Touring Around Quebec City

Touring Around Quebec City

Quebec City, Quebec, Canada.
August 2, 2019 (cont’d)

Not Larry drove us to Quebec City and then she navigated us through the tight confines of Old Quebec and found us a parking spot down a little side street, then kind of which Beatrice the motorhome has likely not seen many of. We had to squeeze in behind a car and get ahead of a driveway, so I got out and navigated Not Larry to get Beatrice in position. Squeezed in tight, the skull on the front of the motorhome was only a few inches from the car ahead. We settled in, locked up, and left Beatrice to relax.

Not Larry and I headed out on an adventure, touring Quebec City.

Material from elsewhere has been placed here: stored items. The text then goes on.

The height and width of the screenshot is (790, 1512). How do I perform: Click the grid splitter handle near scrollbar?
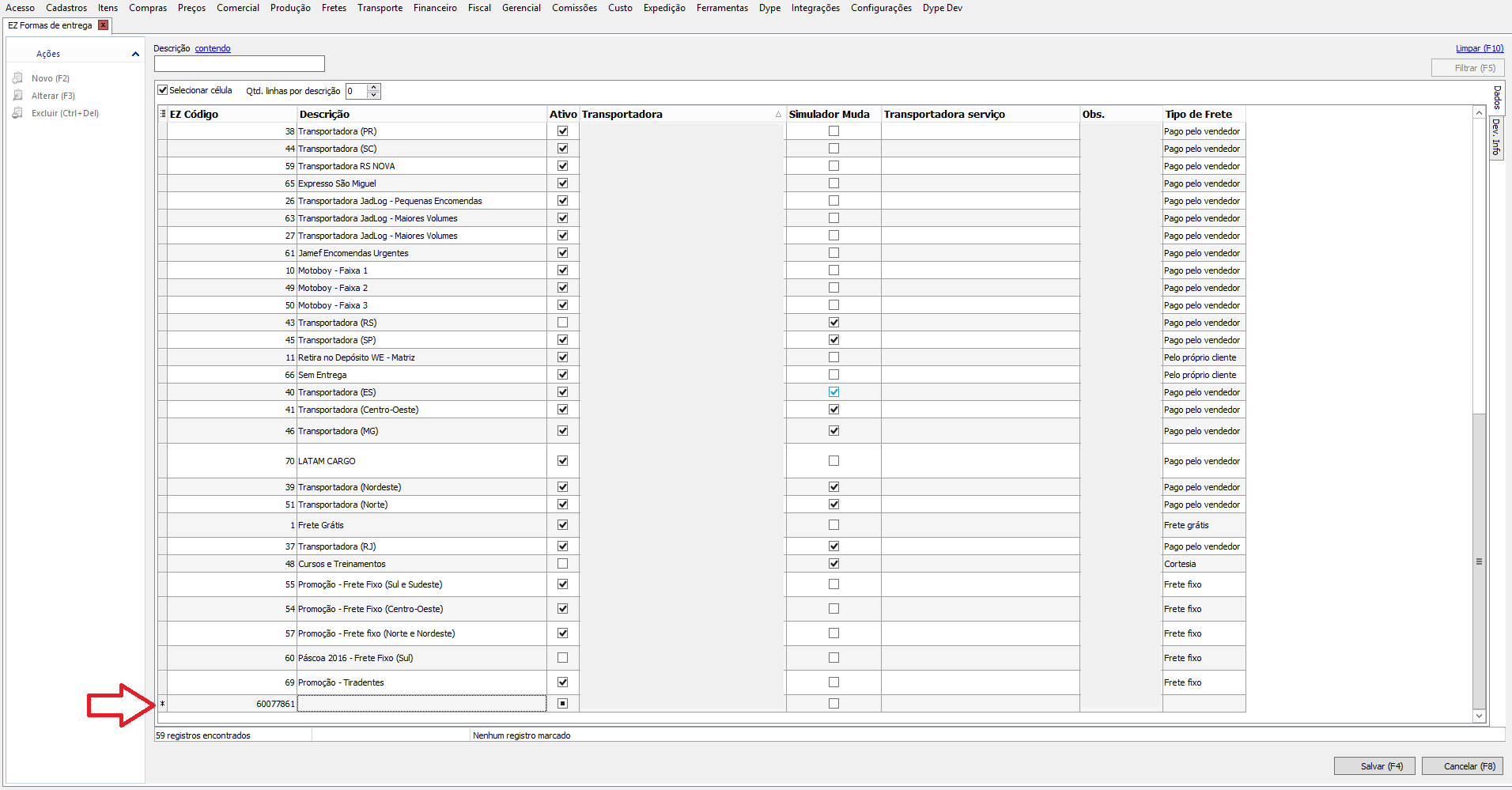1479,561
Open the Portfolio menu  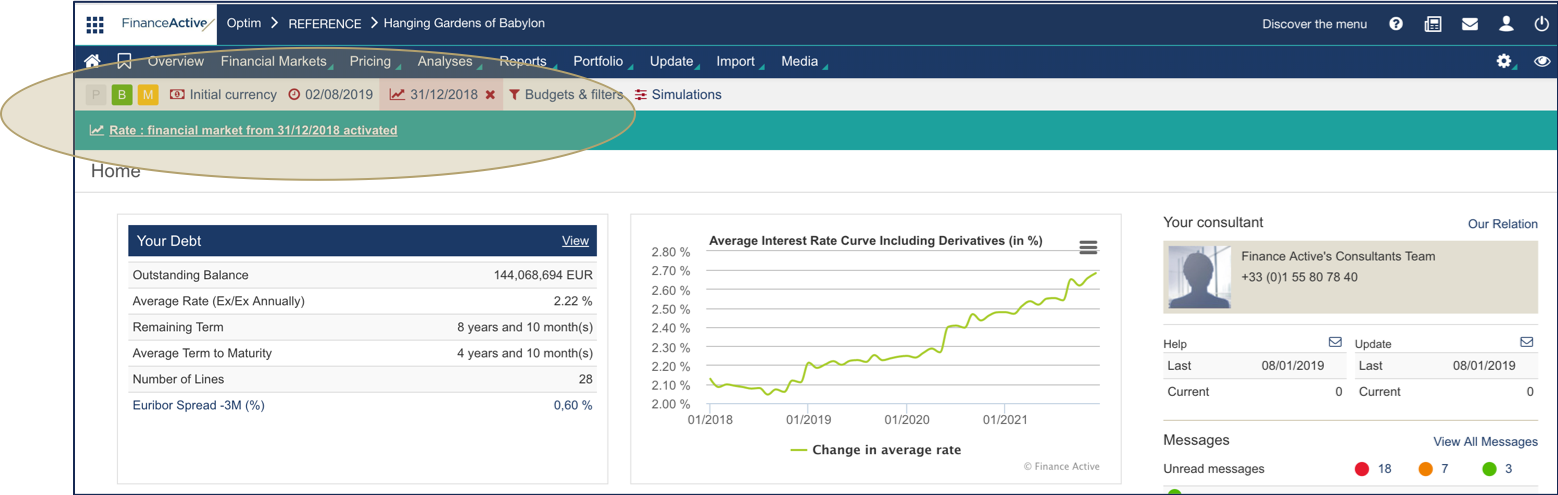coord(598,61)
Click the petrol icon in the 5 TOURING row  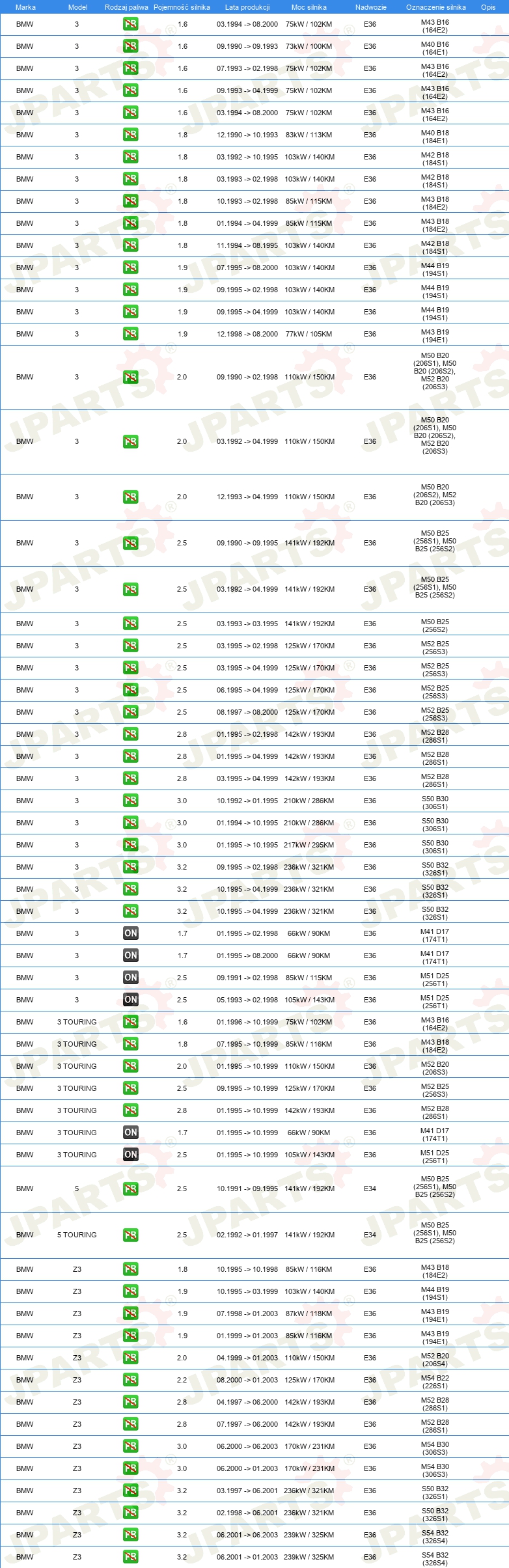[130, 1235]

Quebec is the oldest walled city north of Mexico City.
The city is 400 years old. Old Quebec is really beautiful and the buildings really give the place a European feel. Parts of Quebec City even reminded me of Edinburgh, which seems like a peculiar city to mentally choose as a European reference point. I knet it would be beautiful here from all of the rumors I have heard, and I have wanted to visit Quebec City for as long as I can remember. Today it made me homesick for Europe. I love it this city. It was impossible to get the smile off of my face for the entire day to the point where Not Larry said to me, “I think this is the happiest I have seen you in a Canadian city.” The place is just so great, and it feels so different from any other place I have been in Canada. The differences threw me off so much that a couple of times through the day when people asked me where I was from I accidentally said, “Canada,” because this feels nothing like the country I grew up in. Quebec City does not feel like Canada at all. It truly feels like we are somewhere else.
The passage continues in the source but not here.